Closing Time For BrassWorld’s Closer Rule

By Jonah Keri, League Reporter

 

The 24 owners who comprise the BrassWorld league all have their own reasons for loving the game of Strat-O-Matic. It’s likely that all of us share a common bond, however: an appreciation for the game’s combination of realism and our ability to do things differently than teams do in the major leagues. That’s why it’s time for BrassWorld to abolish the closer rule.

 

Think about the way we construct our rosters as general managers. In the majors, Todd Pratt is a forgotten backup catcher, forever doomed to sit in obscurity behind Mike Lieberthal or whatever other catcher sits ahead of him on the depth chart. In Strat, Pratt’s a lefty-crushing machine worthy of a multi-year contract, offering a lethal half to a catching platoon and a dangerous bat off the bench who can enter a game in the late innings and end things with one swing one of the bat.

 

Our managing tactics also frequently differ from those practiced by big league managers. While MLB has all but given up on the lost art of platooning, BrassWorld’s managers embrace it as a way to cover for the weaknesses of other players. We’ll also pinch-run for Albert Pujols, pull Manny Ramirez for a defensive replacement, use Jason Marquis as a pinch-hitter—whatever it takes to win a game, we’ll do it, even if big league managers never would. 

 

No element of the Strat game better embodies a player’s personality more than how he handles a pitching staff. In Strat you can pull your starter in the fifth inning of a scoreless game if the bases are loaded and you want a platoon advantage out of the bullpen—no worries about the starter stomping off the mound and sulking in the clubhouse. The whole idea of relievers getting ready for a specific role also doesn’t apply. No one pitcher needs to load up on caffeine and adrenaline to get ready for the 9th inning, just as the set-up man won’t necessarily be used in the 8th, nor the middle man in the sixth or the long man in the 5th. Strat is about intelligent managing, with as few artificial constraints as possible trying your hands.

 

Cubs beat writer and later baseball historian Jerome Holtzman invented the save rule in 1960 as a way to give relief pitchers some recognition. Holtzman apparently wasn’t familiar with the idea of unintended consequences. Relief pitchers now gain so much notoriety that today Bruce Sutter became the only player to get enshrined in this year’s Hall of Fame class, despite having a lesser argument than several other players on the ballot. The problem is that managers have become more committed to stroking closers’ egos than to winning games. Gone are the days when an ace major league reliever could enter the 7th inning of a tie game, strike out the side, power through the last two innings and win the game for his team. Big league managers have instead become robots, saving their closers for save situations rather than when they’re needed most. Are the Dodgers better served using Eric Gagne while up three runs in the ninth inning with the bases empty, or bringing him in during the 6th inning, tie game (or even down a run), in a bases-loaded jam?
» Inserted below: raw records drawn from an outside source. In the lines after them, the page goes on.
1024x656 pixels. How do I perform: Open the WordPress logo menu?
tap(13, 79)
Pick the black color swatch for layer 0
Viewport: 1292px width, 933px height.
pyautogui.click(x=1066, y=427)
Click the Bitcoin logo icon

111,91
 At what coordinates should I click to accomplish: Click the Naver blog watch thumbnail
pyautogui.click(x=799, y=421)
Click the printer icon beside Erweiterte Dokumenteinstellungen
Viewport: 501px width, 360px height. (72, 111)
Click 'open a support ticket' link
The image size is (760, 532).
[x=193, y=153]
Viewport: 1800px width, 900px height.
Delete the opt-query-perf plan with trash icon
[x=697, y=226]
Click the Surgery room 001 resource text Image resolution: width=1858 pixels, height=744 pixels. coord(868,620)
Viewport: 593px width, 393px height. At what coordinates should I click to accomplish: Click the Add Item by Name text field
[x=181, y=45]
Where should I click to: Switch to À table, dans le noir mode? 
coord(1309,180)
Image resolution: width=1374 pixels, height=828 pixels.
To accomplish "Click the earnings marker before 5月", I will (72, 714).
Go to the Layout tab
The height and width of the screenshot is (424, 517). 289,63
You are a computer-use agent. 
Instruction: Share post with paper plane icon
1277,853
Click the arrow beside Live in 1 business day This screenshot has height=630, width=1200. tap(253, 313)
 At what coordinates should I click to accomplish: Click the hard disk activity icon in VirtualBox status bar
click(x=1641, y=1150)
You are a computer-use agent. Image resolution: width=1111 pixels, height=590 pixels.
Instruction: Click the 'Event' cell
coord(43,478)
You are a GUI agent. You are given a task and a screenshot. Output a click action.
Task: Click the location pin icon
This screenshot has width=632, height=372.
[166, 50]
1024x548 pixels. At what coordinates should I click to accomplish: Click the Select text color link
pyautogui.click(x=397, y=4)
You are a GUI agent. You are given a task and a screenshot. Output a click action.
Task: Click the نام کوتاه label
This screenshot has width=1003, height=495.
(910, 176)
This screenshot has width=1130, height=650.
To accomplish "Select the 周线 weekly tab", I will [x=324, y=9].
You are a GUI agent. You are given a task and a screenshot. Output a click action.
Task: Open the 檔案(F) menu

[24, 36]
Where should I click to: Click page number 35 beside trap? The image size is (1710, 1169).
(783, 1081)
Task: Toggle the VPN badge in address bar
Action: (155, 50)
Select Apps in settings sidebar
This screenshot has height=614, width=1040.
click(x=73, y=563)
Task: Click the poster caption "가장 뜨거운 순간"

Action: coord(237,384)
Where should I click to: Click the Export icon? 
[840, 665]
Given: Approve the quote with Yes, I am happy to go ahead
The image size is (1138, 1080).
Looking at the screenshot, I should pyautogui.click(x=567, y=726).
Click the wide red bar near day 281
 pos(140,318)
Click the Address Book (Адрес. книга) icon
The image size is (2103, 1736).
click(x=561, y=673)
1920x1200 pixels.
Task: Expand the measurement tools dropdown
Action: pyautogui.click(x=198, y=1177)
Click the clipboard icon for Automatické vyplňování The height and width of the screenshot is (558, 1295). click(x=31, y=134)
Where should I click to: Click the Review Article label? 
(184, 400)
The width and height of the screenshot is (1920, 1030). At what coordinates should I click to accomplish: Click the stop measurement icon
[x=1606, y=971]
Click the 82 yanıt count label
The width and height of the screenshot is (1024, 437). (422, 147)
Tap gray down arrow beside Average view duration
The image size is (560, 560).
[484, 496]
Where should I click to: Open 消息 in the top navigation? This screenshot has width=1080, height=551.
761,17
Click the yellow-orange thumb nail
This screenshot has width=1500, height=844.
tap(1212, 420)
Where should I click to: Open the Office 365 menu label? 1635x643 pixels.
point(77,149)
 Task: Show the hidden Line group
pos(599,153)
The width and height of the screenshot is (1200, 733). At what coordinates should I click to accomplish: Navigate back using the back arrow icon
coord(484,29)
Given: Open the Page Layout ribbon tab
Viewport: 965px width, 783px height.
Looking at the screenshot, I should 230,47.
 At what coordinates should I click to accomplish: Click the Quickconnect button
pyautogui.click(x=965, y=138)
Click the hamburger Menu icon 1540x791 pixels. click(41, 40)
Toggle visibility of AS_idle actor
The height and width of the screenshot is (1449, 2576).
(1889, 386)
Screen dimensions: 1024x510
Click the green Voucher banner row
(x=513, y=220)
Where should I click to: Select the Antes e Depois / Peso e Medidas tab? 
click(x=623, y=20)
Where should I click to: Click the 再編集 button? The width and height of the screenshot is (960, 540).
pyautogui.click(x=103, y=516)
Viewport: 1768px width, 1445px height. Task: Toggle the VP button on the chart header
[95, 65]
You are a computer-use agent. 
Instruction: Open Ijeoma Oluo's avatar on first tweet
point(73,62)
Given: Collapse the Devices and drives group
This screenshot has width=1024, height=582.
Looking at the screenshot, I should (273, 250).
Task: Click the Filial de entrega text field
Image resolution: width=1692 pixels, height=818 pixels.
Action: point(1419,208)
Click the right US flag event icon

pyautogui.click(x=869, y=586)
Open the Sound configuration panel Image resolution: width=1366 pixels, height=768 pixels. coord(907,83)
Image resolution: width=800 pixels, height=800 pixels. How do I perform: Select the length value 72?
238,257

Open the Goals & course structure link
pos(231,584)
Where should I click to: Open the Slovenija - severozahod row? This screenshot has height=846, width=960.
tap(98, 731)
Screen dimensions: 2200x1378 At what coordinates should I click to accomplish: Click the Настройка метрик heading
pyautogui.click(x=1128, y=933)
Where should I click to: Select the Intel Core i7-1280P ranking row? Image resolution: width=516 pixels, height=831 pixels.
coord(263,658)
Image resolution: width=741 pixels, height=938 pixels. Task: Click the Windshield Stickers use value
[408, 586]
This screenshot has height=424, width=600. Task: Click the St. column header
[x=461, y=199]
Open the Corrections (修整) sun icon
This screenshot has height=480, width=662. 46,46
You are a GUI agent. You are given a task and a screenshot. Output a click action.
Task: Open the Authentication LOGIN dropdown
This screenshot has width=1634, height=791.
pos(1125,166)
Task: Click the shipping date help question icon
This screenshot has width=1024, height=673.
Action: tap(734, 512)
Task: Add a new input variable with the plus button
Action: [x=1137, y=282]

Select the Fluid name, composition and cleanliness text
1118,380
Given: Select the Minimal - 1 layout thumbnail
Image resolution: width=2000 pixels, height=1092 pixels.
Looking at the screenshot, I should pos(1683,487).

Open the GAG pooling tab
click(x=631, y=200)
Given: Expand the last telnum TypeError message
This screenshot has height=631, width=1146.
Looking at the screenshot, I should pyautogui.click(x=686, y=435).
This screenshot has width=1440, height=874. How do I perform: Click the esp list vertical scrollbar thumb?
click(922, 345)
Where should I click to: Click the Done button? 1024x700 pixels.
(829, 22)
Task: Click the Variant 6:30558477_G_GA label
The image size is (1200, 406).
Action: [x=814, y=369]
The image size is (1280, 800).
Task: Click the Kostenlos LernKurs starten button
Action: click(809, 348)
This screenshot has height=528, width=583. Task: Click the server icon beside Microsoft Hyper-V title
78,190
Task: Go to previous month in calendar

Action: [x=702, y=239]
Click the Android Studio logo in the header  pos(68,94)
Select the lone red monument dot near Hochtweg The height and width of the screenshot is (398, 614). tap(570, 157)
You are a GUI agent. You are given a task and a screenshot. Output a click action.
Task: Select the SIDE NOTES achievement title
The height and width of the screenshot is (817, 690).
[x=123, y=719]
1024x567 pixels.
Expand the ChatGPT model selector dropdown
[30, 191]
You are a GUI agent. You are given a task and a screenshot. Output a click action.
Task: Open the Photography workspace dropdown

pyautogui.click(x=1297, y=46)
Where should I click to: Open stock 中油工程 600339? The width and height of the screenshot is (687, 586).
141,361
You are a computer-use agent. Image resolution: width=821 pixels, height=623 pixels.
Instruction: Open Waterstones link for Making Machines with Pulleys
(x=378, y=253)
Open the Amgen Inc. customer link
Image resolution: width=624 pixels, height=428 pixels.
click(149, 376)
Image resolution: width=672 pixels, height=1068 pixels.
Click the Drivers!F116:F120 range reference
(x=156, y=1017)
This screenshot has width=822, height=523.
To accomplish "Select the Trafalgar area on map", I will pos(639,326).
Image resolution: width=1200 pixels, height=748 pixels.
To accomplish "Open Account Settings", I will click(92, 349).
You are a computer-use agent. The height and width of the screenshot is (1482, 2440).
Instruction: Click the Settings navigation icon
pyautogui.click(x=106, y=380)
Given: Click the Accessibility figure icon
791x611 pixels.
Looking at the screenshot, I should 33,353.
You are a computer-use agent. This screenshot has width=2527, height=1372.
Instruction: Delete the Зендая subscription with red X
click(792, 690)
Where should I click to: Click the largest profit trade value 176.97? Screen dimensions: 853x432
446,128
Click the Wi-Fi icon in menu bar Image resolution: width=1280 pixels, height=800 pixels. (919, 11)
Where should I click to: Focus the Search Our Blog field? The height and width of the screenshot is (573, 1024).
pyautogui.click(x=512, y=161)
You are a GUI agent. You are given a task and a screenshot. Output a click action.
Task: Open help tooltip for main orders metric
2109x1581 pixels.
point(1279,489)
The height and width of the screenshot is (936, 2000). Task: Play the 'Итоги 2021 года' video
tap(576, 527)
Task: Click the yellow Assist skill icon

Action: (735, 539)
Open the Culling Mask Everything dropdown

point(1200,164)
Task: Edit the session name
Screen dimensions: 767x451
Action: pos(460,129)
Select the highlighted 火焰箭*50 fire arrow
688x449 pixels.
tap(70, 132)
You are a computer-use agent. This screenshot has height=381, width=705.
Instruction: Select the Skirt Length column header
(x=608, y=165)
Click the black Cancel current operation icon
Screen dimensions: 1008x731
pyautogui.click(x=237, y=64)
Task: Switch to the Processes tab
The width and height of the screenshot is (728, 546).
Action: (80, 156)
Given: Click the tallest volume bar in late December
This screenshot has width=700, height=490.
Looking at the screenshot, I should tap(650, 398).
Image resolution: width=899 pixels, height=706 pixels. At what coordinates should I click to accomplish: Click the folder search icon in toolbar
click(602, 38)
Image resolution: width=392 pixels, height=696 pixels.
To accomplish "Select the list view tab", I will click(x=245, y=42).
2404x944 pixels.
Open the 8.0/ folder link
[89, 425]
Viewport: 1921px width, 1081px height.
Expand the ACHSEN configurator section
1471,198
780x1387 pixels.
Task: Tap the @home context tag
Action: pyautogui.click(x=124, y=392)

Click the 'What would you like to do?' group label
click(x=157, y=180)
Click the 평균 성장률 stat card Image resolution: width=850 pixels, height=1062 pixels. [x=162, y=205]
The answer’s obviously the latter—yet major league managers use the save rule as a crutch to avoid making key decisions.

 

BrassWorld managers shouldn’t be shackled by the mindless decisions of those major league managers. Jose Mesa may have racked up 27 saves last year. But there’s no way we as an intelligent Strat league—by virtue of the pointless closer rule—should assign Mesa more value than a pitcher like Juan Rincon or Justin Duchscherer, far superior pitchers foolishly deemed less capable of pitching the 9th inning according to the backwards, outdated conventions of the Strat-O-Matic company.

 

By abolishing the closer rule, we’ll free managers to be as creative as they want to be in their reliever usage, using different combinations of pitchers in different innings depending on game situations. Lousy real-life closers will be relegated to secondary work, as they should be. And BrassWorld will take one more step to becoming a better league, embodying all the shrewd decision making and out-of-the-box thinking that’s a hallmark of the league’s 24 owners.

 

 

Proposal: BrassWorld abolishes Strat-O-Matic’s closer rule, starting in BW’s 2007 season.